High-throughput Kidd blood group genotyping based on molecular inversion probe and next generation sequencing technology

目的:开发一种基于分子倒置探针(molecular inversion probe,MIP)捕获技术的靶向二代测序(next generation sequencing,NGS)血型分型方法,以允许在一次运行中同时鉴定大量患者的Kidd血型。方法:提取基因组DNA后,使用MIP探针捕获靶标。然后,使用带有样品条形码和Illumina衔接子的引物通过聚合酶链式反应(PCR)扩增产物,之后使用Illumina MiSeq对样品进行测序。用序列特异引物引导的聚合酶链反应(PCR-SSP)和新建方法同时检测10例献血者样品的Kidd血型以确定新建立的方法是否能够有效检测JKA、JKB等位基因。然后用基于MIP的NGS方法和血清学方法检测100例样本并比较结果的一致性。结果:基于MIP的NGS血型分型方法检测10例样本的结果均与PCR-SSP所得结果相同,表明新建方法能够有效检测JKA、JKB等位基因。建立的基于MIP的NGS分型方法检测100例样本的基因分型结果与血清学方法检测结果一致率为100%。在100例随机样本中,Jka和Jkb的频率分别为0.39和0.61,抗原频率符合其在东方人群中的分布规律。结论:基于MIP的NGS方法是一种可行的血型分析策略,允许进行大规模的Kidd血型检测。此外,将这种MIP方法扩展到新的血型系统只需要加入新的捕获探针。

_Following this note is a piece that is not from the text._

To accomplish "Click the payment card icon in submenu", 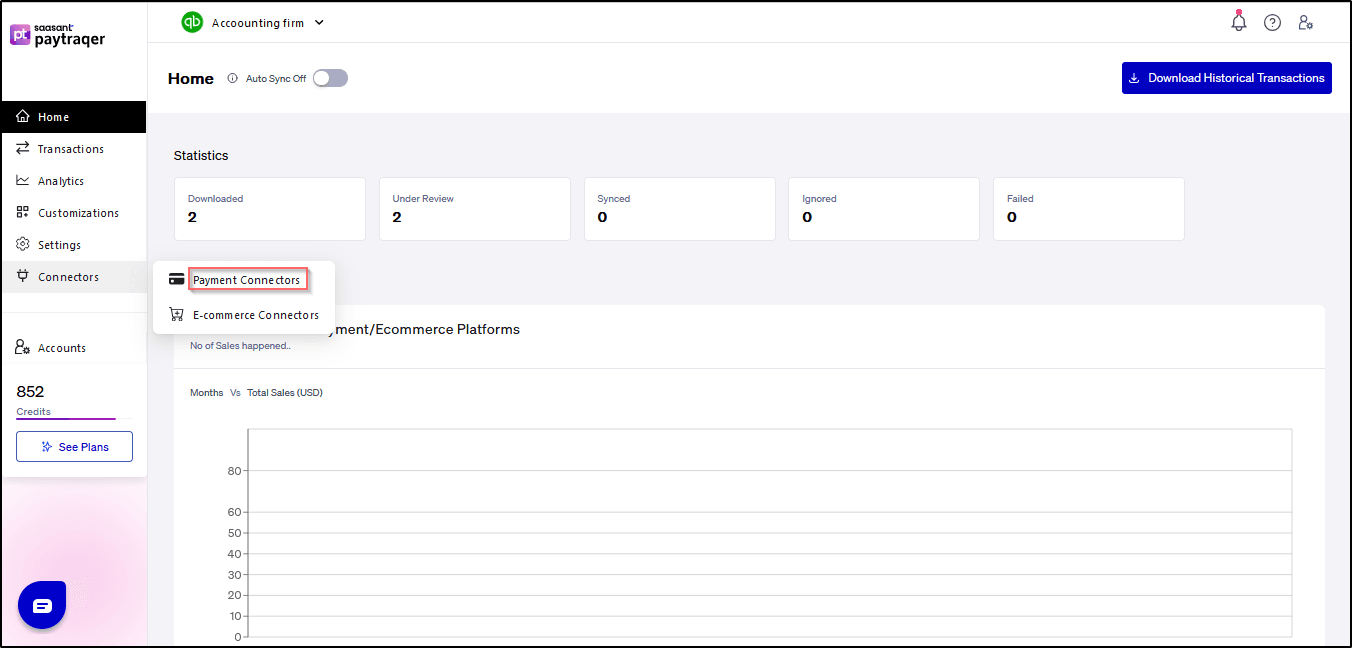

Objective To develop a molecular inversion probe(MIP)capture for targeted next generation sequencing(NGS)based to allow simultaneous identification of the Kidd blood group in multiple patients in a single run.Methods After DNA extraction,MIP probes were used to capture the targets.Primers with sample barcodes and Illumina adaptors were used to amplified the products by polymerase chain reaction(PCR).Samples were sequenced using an Illumina MiSeq.Three samples from blood donors previously test by PCR-SSP assay were used for comparison testing to determine if the established method could distinguish JKA and JKB alleles effectively.Then,MIP based NGS results were compared to serologic for 100 samples.Results The results of the MIP-based NGS blood typing method were the same as those of the PCR-SSP method,indicating that the new method could distinguish JKA and JKB alleles effectively.MIP based NGS red blood cell antigen typing was 100%concordant with serologic and SNP based typing.The frequencies of Jka and Jkb were 0.39 and 0.61 in the 100 individuals,and the antigen frequency was consistent with its distribution in the Eastern population.Conclusion The MIP-based NGS test may be a viable blood typing strategy that allows for large-scale Kidd blood group testing.Furthermore,extending this overall MIP approach to new blood group systems will only require the incorporation of new capture probes.